Week 5 Homework

Your task is to fit the LDA model (topic model) to a dataset, using Gibbs sampling. First you'll use the LDA as a generative model to create a synthetic corpus, and then you'll fit the model to try to recover the latent topic structure. This exercise will bring together all the tools we've covered for Bayesian models.

I've designed the exercise to be adaptive, so that you can compare your answers to mine or simply use my answers for parts you can't figure out. This applies at a conceptual level and at the level of coding. In the instructions below, each step expands into conceptual components, and then shows my code for each component. Before expanding each step, and before revealing the final code, try working out the conceptual structure and specific code on your own. Again, the idea is for you to do as much as you can on your own, with my answers available for scaffolding as needed.

Before starting, download this bit of code for sampling probability vectors from Dirichlet distributions, which you'll need at several points along the way.
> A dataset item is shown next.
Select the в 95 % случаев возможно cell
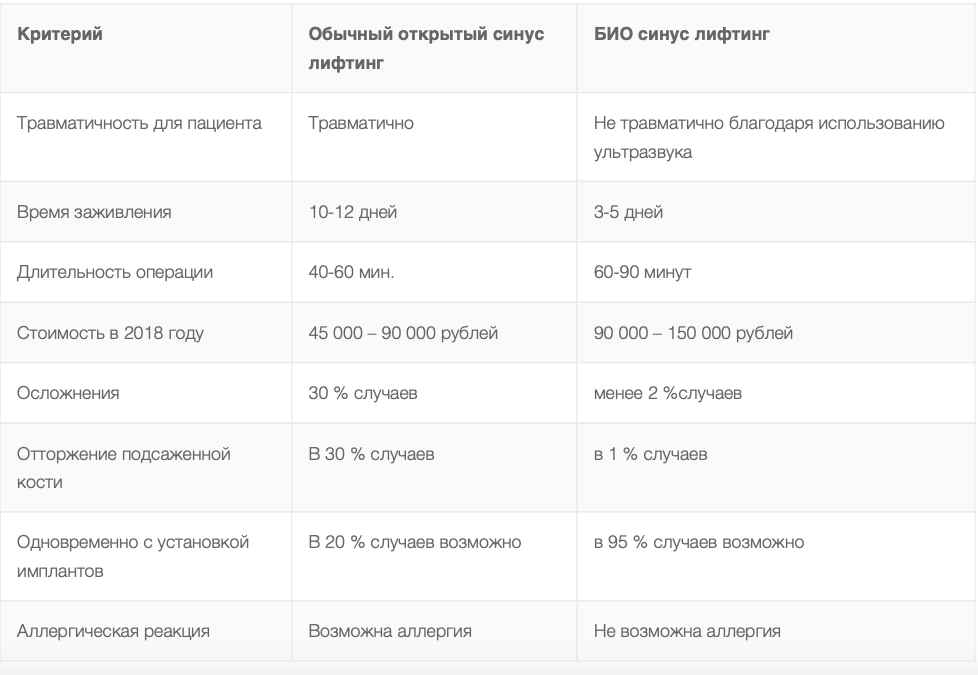Image resolution: width=978 pixels, height=675 pixels. pyautogui.click(x=699, y=542)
1. Create a set of documents from the LDA generative model. 1a. Choose: A number of documents (D)
A number of words per document (N) — it's easier if all documents are the same length
A number of topics (K)
A number of word types (L) — we'll just indicate the words by numbers 1 through L, rather than using real words
K = 5; %number of topics
D = 10; %number of documents
N = 100; %document length (same for all docs, for simplicity)
L = 50; %lexicon size

1b. Define eta and alpha, for the priors on beta and theta (respectively). Eta should be a row vector of length L, because it's a prior for distributions over L words. alpha should be a row vector of length K, because it's a prior for distributions over K topics. To encourage each topic to contain a small set of words, and each document to cover a small number of topics, the components of eta and alpha should be close to zero; this puts most of the Dirichlet distribution on the boundary of the simplex. eta = ones(1,L)/5; %parameter for Dirichlet prior on beta; encourages each topic to be concentrated on a small number of words
alpha = ones(1,K)/5; %parameter for Dirichlet prior on theta; encourages each document to be on a small number of topics

1c. Sample beta and theta from their priors. For each topic k, beta(k,:) is a sample from Dirichlet(eta). For each document d, theta(d,:) is a sample from Dirichlet(alpha). You can get samples using the drchrnd function: drchrnd(A,n) returns a matrix of n samples from Dirichlet(A). beta = drchrnd(eta,K); %topic by word-type; each row is the word distribution for one topic, as drawn from Dirichlet(eta)
theta = drchrnd(alpha,D); %document by topic; each row is the topic distribution for one document, as drawn from Dirichlet(alpha)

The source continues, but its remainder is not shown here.